When you reach the entries, transcribe each one exactly.

Saved data entries:
-----
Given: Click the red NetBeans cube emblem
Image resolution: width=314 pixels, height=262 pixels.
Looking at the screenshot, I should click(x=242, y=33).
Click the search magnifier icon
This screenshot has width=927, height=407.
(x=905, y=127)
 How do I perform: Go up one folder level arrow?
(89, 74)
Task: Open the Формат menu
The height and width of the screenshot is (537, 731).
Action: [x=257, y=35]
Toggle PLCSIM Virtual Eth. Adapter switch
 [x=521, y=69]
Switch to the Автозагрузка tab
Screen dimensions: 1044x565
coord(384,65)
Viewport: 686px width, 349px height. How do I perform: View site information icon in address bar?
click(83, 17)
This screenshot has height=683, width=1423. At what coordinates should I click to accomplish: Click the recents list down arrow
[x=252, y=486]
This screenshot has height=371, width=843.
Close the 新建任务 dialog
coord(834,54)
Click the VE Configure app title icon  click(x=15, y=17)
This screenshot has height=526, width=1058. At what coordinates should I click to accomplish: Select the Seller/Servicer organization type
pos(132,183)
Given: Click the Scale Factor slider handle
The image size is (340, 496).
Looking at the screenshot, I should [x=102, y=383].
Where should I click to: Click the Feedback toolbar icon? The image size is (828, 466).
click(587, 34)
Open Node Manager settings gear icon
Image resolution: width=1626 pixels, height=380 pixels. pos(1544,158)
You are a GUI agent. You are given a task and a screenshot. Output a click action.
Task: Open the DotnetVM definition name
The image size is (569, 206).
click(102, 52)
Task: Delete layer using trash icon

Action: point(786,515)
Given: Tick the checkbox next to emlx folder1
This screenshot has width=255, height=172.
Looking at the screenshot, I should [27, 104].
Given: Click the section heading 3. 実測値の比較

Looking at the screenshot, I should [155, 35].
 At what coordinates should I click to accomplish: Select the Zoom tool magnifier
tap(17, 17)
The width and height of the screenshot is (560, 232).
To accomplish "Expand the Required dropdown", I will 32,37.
-----
Task solution:
Given: Click the red NetBeans cube emblem
Image resolution: width=314 pixels, height=262 pixels.
Looking at the screenshot, I should click(x=242, y=33).
Click the search magnifier icon
This screenshot has width=927, height=407.
(x=905, y=127)
 How do I perform: Go up one folder level arrow?
(89, 74)
Task: Open the Формат menu
The height and width of the screenshot is (537, 731).
Action: [x=257, y=35]
Toggle PLCSIM Virtual Eth. Adapter switch
 [x=521, y=69]
Switch to the Автозагрузка tab
Screen dimensions: 1044x565
coord(384,65)
Viewport: 686px width, 349px height. How do I perform: View site information icon in address bar?
click(83, 17)
This screenshot has height=683, width=1423. At what coordinates should I click to accomplish: Click the recents list down arrow
[x=252, y=486]
This screenshot has height=371, width=843.
Close the 新建任务 dialog
coord(834,54)
Click the VE Configure app title icon  click(x=15, y=17)
This screenshot has height=526, width=1058. At what coordinates should I click to accomplish: Select the Seller/Servicer organization type
pos(132,183)
Given: Click the Scale Factor slider handle
The image size is (340, 496).
Looking at the screenshot, I should [x=102, y=383].
Where should I click to: Click the Feedback toolbar icon? The image size is (828, 466).
click(587, 34)
Open Node Manager settings gear icon
Image resolution: width=1626 pixels, height=380 pixels. pos(1544,158)
You are a GUI agent. You are given a task and a screenshot. Output a click action.
Task: Open the DotnetVM definition name
The image size is (569, 206).
click(102, 52)
Task: Delete layer using trash icon

Action: point(786,515)
Given: Tick the checkbox next to emlx folder1
This screenshot has width=255, height=172.
Looking at the screenshot, I should [27, 104].
Given: Click the section heading 3. 実測値の比較

Looking at the screenshot, I should [155, 35].
 At what coordinates should I click to accomplish: Select the Zoom tool magnifier
tap(17, 17)
The width and height of the screenshot is (560, 232).
To accomplish "Expand the Required dropdown", I will 32,37.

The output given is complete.